▶ [Task brief]
Your answer should consist only of the lines below from the one with "Instruction: Open Индекс" through the one with "Given: Expand the Log retention days dropdown", copied exactly.

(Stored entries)
====
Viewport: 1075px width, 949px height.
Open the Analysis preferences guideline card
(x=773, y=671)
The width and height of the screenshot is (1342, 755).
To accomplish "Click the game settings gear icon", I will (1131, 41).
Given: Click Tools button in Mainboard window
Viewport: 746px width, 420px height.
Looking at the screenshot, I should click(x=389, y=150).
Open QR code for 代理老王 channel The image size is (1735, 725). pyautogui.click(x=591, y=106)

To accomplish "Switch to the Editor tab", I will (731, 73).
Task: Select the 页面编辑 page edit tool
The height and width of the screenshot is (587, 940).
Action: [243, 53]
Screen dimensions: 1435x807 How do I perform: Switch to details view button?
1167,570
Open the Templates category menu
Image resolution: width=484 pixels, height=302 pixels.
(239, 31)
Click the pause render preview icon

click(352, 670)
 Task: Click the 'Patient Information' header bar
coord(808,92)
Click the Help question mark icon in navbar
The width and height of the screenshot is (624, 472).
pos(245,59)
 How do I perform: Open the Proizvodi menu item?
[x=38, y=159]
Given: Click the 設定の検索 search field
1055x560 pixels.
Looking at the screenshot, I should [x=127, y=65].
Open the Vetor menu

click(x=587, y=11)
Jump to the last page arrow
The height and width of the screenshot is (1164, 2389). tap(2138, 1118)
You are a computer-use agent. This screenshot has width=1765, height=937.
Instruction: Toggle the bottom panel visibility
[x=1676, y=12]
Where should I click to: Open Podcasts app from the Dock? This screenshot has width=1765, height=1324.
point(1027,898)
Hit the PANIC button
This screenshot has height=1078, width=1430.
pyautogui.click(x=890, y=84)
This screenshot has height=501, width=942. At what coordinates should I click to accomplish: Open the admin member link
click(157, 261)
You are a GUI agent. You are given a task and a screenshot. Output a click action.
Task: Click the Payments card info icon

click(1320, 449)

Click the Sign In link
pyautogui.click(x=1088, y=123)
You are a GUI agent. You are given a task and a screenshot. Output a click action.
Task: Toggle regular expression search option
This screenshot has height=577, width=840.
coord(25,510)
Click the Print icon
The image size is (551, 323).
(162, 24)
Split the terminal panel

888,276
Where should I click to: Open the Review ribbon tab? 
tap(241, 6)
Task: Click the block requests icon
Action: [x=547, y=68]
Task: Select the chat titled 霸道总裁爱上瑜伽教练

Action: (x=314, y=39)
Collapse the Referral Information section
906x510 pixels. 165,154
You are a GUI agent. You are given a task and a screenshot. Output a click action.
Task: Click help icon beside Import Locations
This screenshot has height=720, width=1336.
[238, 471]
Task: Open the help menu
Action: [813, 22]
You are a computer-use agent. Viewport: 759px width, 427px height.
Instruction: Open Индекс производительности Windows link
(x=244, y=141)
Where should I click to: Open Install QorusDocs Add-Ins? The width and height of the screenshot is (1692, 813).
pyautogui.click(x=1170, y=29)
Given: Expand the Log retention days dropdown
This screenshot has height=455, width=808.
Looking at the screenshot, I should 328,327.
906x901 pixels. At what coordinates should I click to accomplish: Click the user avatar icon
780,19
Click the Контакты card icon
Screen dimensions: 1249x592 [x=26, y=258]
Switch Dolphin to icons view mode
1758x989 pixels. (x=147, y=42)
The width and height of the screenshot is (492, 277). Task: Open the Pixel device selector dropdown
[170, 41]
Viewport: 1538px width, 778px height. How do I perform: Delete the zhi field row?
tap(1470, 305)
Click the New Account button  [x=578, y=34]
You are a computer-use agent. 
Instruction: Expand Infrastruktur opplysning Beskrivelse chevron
====
▶ [Solution for this task]
Instruction: Open Индекс производительности Windows link
(x=244, y=141)
Where should I click to: Open Install QorusDocs Add-Ins? The width and height of the screenshot is (1692, 813).
pyautogui.click(x=1170, y=29)
Given: Expand the Log retention days dropdown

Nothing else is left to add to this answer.